Disease name: Metachromatic Leukodystrophy (MLD)

ICD-10 Disease Code: E75.25 Metachromatic leukodystrophy

ICD-10 Disease Group: E75- Disorders of sphingolipid metabolism and other lipid storage disorders

General description:

Metachromatic leukodystrophy (MLD) is a rare autosomal recessive disease that arises from mutations in the ARSA gene, which encodes the Arylsulfatase A enzyme.

The Arylsulfatase-A enzyme (ARSA) plays a key role in sulfatide (a type of fat) metabolism in distinct cell types, including kidney and brain cells. 

ARSA deficiency leads to perturbed sulfatide metabolism, causing increased sulfatide excretion in kidney cells without any associated pathology, a feature that is used in diagnostic testing for MLD.

However, sulfatide accumulation in the lysosomes of cells from the peripheral and central nervous system results in progressive demyelination and neurodegeneration, with loss of motor function, language, and cognitive decline.

The disease may occur in different forms in infants, young persons and adults. All forms are progressive and result in premature death.




MLD arises through any of approximately 300 mutations in the ARSA gene, which encodes for the Arylsulfatase A enzyme.

In rare cases, MLD may arise through mutations in the PSAP gene. These mutations result in a deficiency of the saposin B protein, which in turn interferes with the breakdown of sulfatides. This leads to sulfatide accumulation to toxic levels in the nervous system.

Disease frequency:

MLD (all subtypes combined) is estimated to occur in between 1 in 40,000 and 1 in 160,000 people, however the true prevalence is unknown. The Navajo (a Native American people of the Southwestern United States), also have a higher prevalence rate of 1 in every 2,500 people. In certain populations in the Middle East, these numbers may be even higher (source: www.rarediseases.org).
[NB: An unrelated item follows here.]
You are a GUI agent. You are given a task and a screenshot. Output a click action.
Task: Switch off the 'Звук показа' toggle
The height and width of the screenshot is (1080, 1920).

MLD manifests as one of three subtypes that differ in their spectrum of symptoms, rate of progression and age of onset. 

Over half of the children affected by MLD have late-infantile MLD. Here, symptoms typically appear within the first 3 years of life, with earliest signs difficulty in  walking.

Juvenile MLD is less common and occurs in 20-30% of people with MLD. Onset is between 4 years old and sexual maturity, usually between 12 and 14 years of age. The first signs usually include behavioural problems or new difficulties in school.

In late-infantile MLD, within months of the first symptoms, most children lose the ability to talk and walk. The progression in the juvenile and adult forms can occur over years to decades.

All MLD subtypes are progressive, and regardless of the subtype, late-stage disease is often characterised by blindness, inability to move, unresponsiveness, and an inability to speak.


Treatment regimens for MLD include haematopoietic stem cell transplantation from healthy donors or enzyme replacement. However both of these approaches have low success rates owing to risks of graft-vs-host disease, the need for immunosuppression, difficulties in finding a suitable donor, and in the case of enzyme replacement, the need to adminster treatment via the spinal cord in order to reach the brain.

So far, one specific treatment (Libmeldy, Orchard Therapeutics) based on lentiviral-modified stem cells which over-express ARSA has been approved for early-onset MLD by the European Medical Agency in late 2020. In reality for most patients, current treatment options are by and large limited to symptom management and supportive care.